- _Tasks to complete_
a - Reproduce the pony show thread from "First let me" down to "him I believe!", substituting "hay" for "grain".
b - Continue the thread about taking a young pony to his first show from the point where it stops.

- _Excerpt provided_
+ + + + + + +
# HOw do you think he would do at a show?



## Ashley (Jun 3, 2009)

This boy isnt in condition at all, he has just been my pasture pal for the last year and a half or so. I am thinking about takeing him to a show in July. I dont expect to do anything fancy with out him conditioned for it. HE does have a show record, and a awsome one at that. He is 3 this year, and I would guess somewhere around 40". (I need to get a measureing stick to get him perm).

These are not the best pics as I took them in the pasture this morning but they give you an idea what he looks like. If I went to this show it would be just for fun and experiance for me as I have never showed a pony before.

HE is foundation and I beleive that is what he was shown as as a yearling.


----------



## muffntuf (Jun 4, 2009)

First let me say I love his markings! He's pretty.

Second I would pull him in and pick up some condition on him. He's not totally out of sorts, but his hips are not covered and his back is down a bit, so he might need a bit of grain and excercise.

Otherwise - show away - you will do pretty awesome with him I believe!


----------



## txminipinto (Jun 4, 2009)

Who is that? I think I know this pony.....or at least where he came from.


----------



## crponies (Jun 4, 2009)

I've always thought he is a good looking pony, Ashley. I have not really been involved with showing myself but I think he is looking pretty good. You know how to groom him up, he's not super fat or skinny, and he has good conformation no matter if he is in tip-top shape or not. Oh, and Carin, I believe his name is Royal Kuzco.


----------



## muffntuf (Jun 4, 2009)

He does look familiar, at least I thought so. Is that Bar G breeding?


----------



## Ashley (Jun 4, 2009)

HE is Royal Emperor Kuzco.

HE is a hard keeper, he does get grain, and unlimited grass at this point. HE finally just picked up some much needed weight with adding the grass. In the winter he gets grain and unlimited hay, hoping as he ages a bit he will be a bit easier to keep.

I would like more weight on him, but he isn't bad you have to push to feel his ribs.


----------



## Boss Mare (Jun 4, 2009)

He is nice for sure.. with some conditioning and prepping I think it will be a good experience for you guys.. HOWEVER, give me the Paint mare next to him!! <3 her..
+ + + + + + +
- _Given material_
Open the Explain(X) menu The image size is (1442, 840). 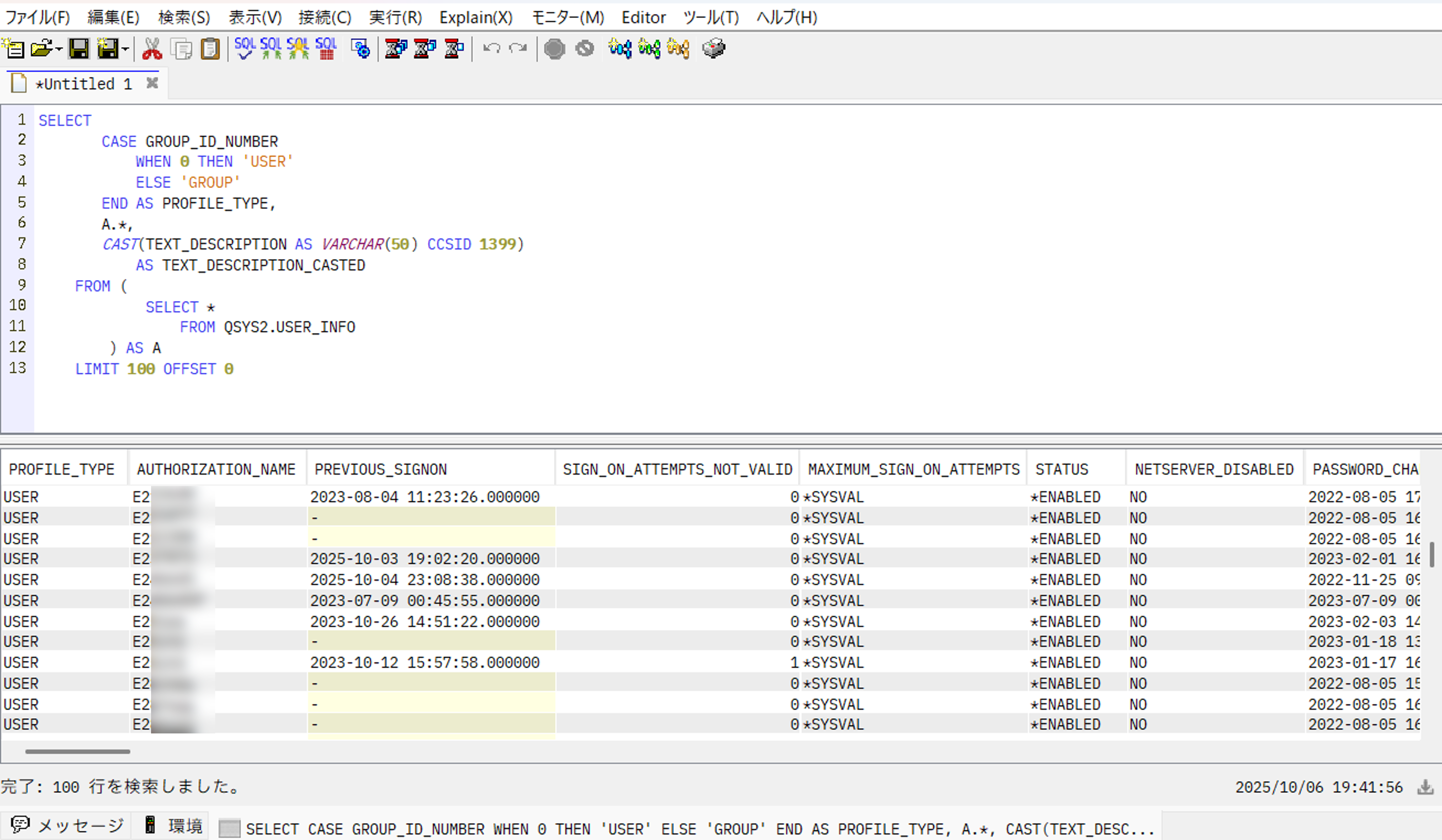[x=476, y=18]
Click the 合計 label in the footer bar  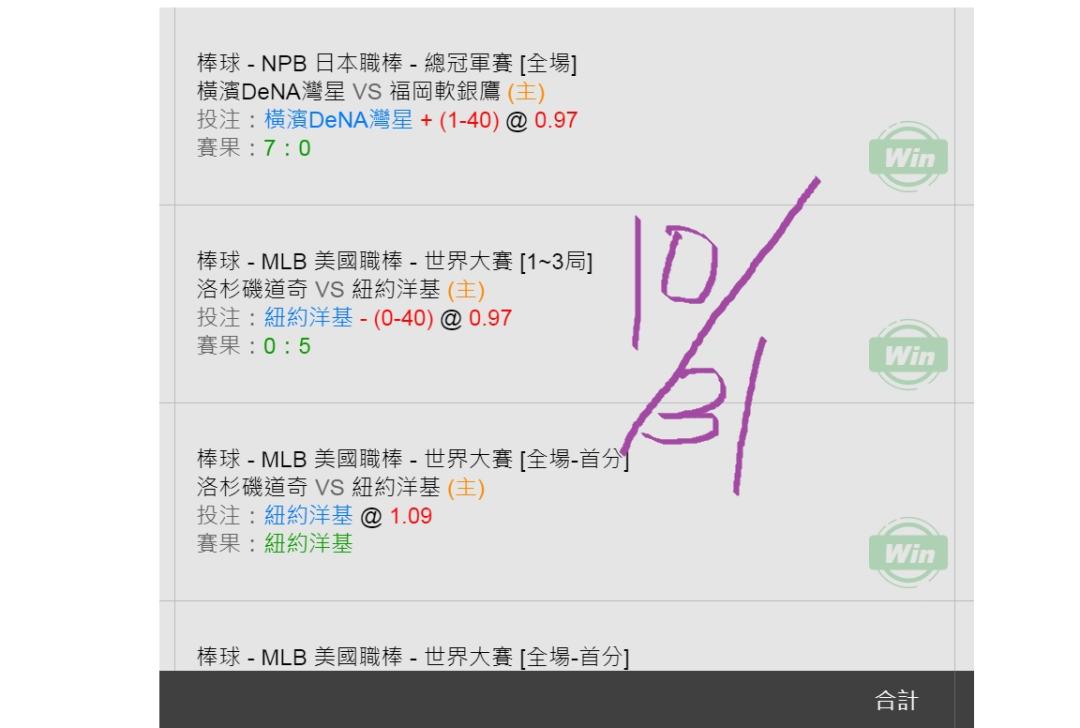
+ + + + + + +
- _Solved problems_
a -
First let me say I love his markings! He's pretty.

Second I would pull him in and pick up some condition on him. He's not totally out of sorts, but his hips are not covered and his back is down a bit, so he might need a bit of hay and excercise.

Otherwise - show away - you will do pretty awesome with him I believe!

b -
OH! and Emma is BEAUTIFUL!! We need SOOOOO many more pics.. Congrats ladies 'n lots of love (and hugs!)


----------



## Ashley (Jun 4, 2009)

Boss Mare- That paint mare would love to go live with you(shes actually an appy)! Shes actually Loris horse but I hate her. We do not get along and it makes for feeding and horse work a pain since I am the one that does it all.


----------



## txminipinto (Jun 5, 2009)

Knew I had seen that horse. I would show him.


----------



## Leeana (Jun 5, 2009)

I seen him at Congress in 2007, as i remember he did very well actually. He is no where near condition in these photos but i think with some work he would do very well for you



. He is upright, pretty expression to the face, real necky and looks to be built pretty good but some conditioning feeding (i think beet pulp would do a lot for him) would give you one nice pony. Then agian, i am slightly bias when it comes to Royal ponies ....

I have always liked him a lot


----------



## Ashley (Jun 5, 2009)

I am not for sure if I can go to the show yet or not, but I guess I will start putting him up tonight and see what I can do.

I cant totally take him off grass as the only dry lot I have is where my stallion is, but I would think he would still look good if I change things up a bit.


----------



## maplegum (Jun 10, 2009)

Wow, he is really nice. I'd say go for it even though I don't know anything about shetlands!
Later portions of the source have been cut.